Par conséquent, il serait souhaitable que les soignants reçoivent une sensibilisation, un espace qui leur soit offert afin de discuter et d'échanger sur leurs propres attitudes et manières de gérer les pertes de quel ordre qu’elles soient.
Nous savons maintenant qu’un malaise ressenti par un soignant peut être un obstacle à la reconnaissance de la peine de l’endeuillé. Il est donc indispensable que les soignants soient conscients de leurs propres blocages.
Une sensibilisation doit être offerte à tout membre du personnel travaillant dans le milieu de personnes âgées déficientes intellectuelles, afin de comprendre ce que signifie le deuil pour eux et afin d’être sensibilisés à leurs limites et à leurs capacités dans cette situation.
Il est tout aussi important qu’un professionnel ayant eu une relation proche avec un résident décédé puisse également faire son propre deuil.
Il convient donc aussi que leurs besoins soient pris en considération, qu’ils puissent avoir une structure mise en place dans l’institution, structure qui disposerait de temps et de conseillers experts en ce domaine pour pouvoir se sentir supportés et écoutés.
Accompagner une personne (qu’elle soit déficiente intellectuelle ou non) dans un deuil est une expérience difficile. La mort nous positionne directement avec notre propre vulnérabilité. Notre propre fragilité est mise à nu.

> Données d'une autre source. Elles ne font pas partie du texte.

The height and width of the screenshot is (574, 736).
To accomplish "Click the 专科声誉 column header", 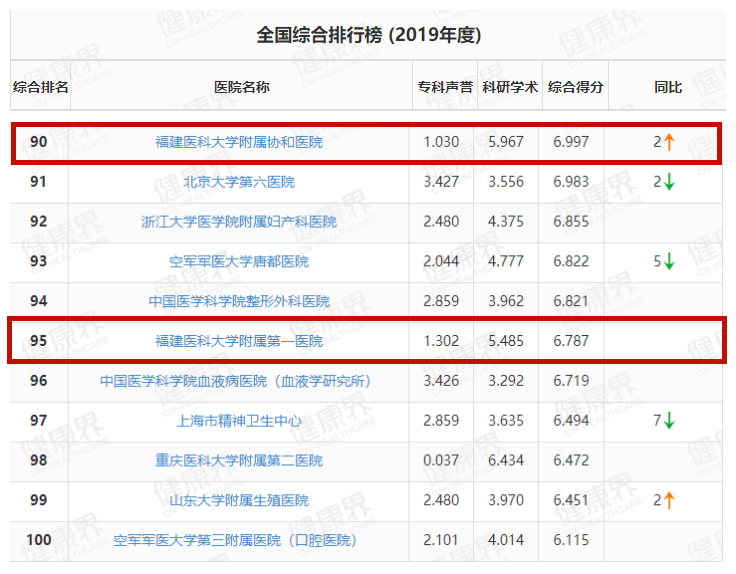I will pos(445,87).
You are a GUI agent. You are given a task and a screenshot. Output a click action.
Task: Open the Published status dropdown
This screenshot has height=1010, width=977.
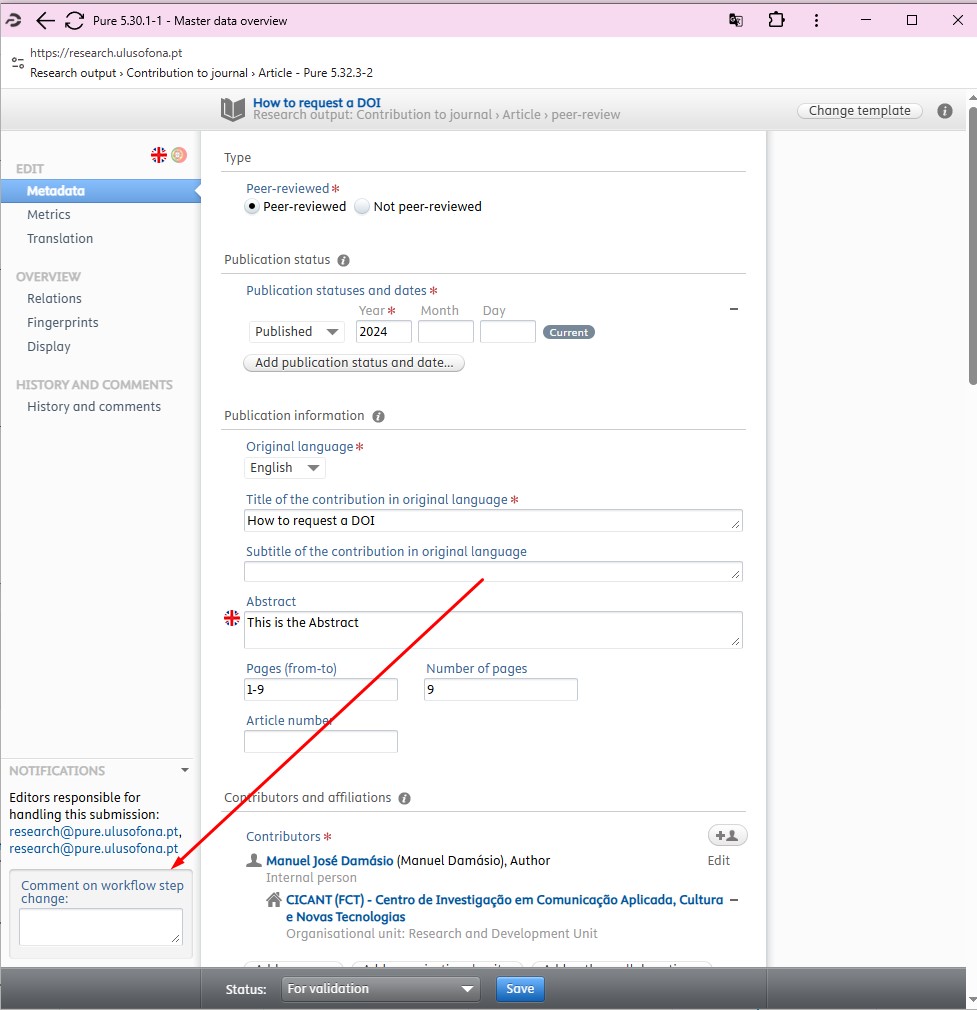[296, 332]
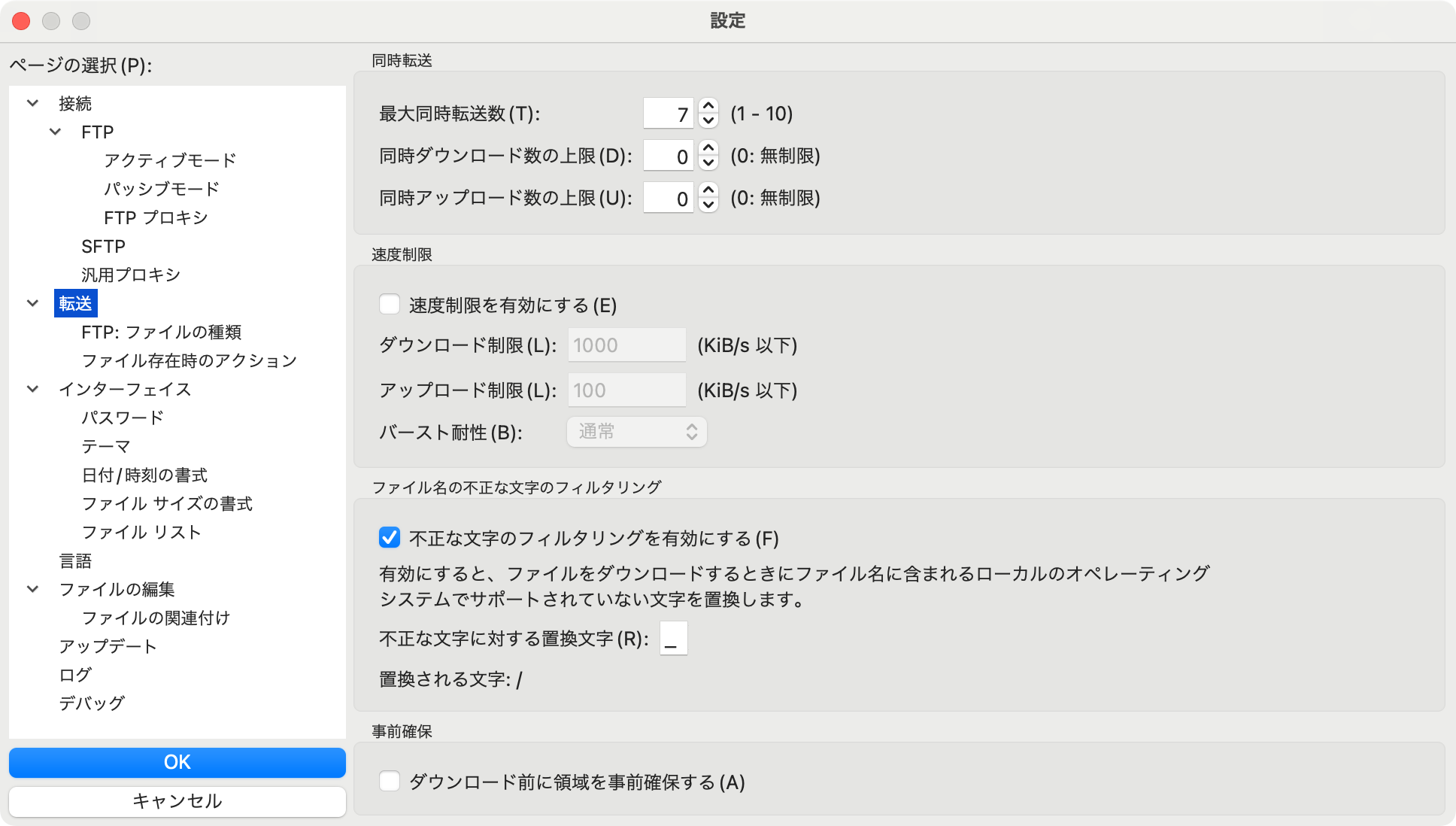Collapse the FTP tree node

pos(56,132)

Sans vouloir professionnaliser outre mesure l’accompagnement au deuil, il est important de pouvoir créer un espace soutenant qui recherche les réponses adéquates à chaque situation, et que les connaissances actuelles sur le sujet du deuil puissent être partagées et mises en pratique.
Au vu de toutes ces réflexions, on peut se rendre compte de tout ce qu’il reste à faire et à mettre en place dans le domaine du deuil et des personnes atteintes de la maladie de type Alzheimer.
J’ai juste envie de préciser que, dans l’institution dans laquelle je travaillais, le choix de mon mémoire a un peu forcé l’intérêt du sujet ; mais j’en suis restée plus au stade du questionnement et que la porte est grande ouverte pour s’y intéresser, que dans le côté de la pratique le temps manque et qu’il y a encore du travail.